In order to find out the length of the list, we need to evaluate the whole list.
But we cannot garbage-collect it, because its elements are needed for the second
part, mapM_ put l. So the whole list has to be stored in memory after the
length is evaluated and before the elements serialization starts.

Here’s how the heap profile looks like:

Notice how it grows while the list is being built to compute its length, and
then decreases while the elements are serialized and can be collected by the GC.

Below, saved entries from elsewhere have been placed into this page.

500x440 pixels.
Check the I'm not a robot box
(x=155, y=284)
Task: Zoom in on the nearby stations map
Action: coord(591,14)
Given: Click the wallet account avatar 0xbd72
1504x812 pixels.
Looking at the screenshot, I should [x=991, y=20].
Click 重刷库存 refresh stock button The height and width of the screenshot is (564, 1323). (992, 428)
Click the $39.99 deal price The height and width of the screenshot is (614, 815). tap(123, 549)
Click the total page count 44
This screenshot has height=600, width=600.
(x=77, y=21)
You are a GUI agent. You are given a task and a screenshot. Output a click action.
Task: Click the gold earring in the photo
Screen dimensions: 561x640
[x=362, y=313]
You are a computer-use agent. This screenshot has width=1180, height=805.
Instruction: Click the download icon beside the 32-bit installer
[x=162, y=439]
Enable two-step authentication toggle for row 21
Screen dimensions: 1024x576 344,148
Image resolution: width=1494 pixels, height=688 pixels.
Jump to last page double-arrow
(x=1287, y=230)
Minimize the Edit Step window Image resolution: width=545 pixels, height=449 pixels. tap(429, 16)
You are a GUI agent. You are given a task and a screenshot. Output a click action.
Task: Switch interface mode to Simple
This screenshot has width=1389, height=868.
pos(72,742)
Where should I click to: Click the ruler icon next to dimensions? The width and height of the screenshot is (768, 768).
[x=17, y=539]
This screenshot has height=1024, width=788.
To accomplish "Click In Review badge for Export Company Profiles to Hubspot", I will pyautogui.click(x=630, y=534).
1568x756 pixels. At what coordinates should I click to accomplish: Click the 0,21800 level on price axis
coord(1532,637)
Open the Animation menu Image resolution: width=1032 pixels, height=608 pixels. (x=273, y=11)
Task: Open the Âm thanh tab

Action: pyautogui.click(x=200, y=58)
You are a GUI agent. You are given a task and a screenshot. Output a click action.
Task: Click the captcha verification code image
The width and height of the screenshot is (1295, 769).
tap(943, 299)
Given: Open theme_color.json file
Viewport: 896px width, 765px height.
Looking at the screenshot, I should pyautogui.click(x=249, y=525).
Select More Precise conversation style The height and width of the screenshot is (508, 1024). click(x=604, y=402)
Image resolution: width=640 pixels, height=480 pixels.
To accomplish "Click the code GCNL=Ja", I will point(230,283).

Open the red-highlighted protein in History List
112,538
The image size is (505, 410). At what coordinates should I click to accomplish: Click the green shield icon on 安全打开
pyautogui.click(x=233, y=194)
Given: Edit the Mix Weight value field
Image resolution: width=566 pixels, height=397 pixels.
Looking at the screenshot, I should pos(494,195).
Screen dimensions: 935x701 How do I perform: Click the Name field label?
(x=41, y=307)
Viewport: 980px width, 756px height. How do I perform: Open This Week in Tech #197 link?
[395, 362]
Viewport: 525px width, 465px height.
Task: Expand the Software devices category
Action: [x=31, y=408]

So, how to fix this? In your example, you already know the length. So you
can write a function which takes the known length, as opposed to computing it:

import Data.Binary
import Data.ByteString.Lazy as L
import qualified Data.ByteString as B
import Data.Binary.Put

main = do
  let len = 10000001 :: Int
      bs = encodeWithLength len [0..len-1]
  L.writeFile "test" bs

putWithLength :: Binary a => Int -> [a] -> Put
putWithLength len list =
  put len >> mapM_ put list

encodeWithLength :: Binary a => Int -> [a] -> ByteString
encodeWithLength len list = runPut $ putWithLength len list

This program runs within 53k of heap space.

You can also include a safety feature into putWithLength: compute the length while serializing the list, and check with the first argument in the end. If there’s a mismatch, throw an error.

Exercise: why do you still need to pass in the length to putWithLength instead of using the computed value as described above?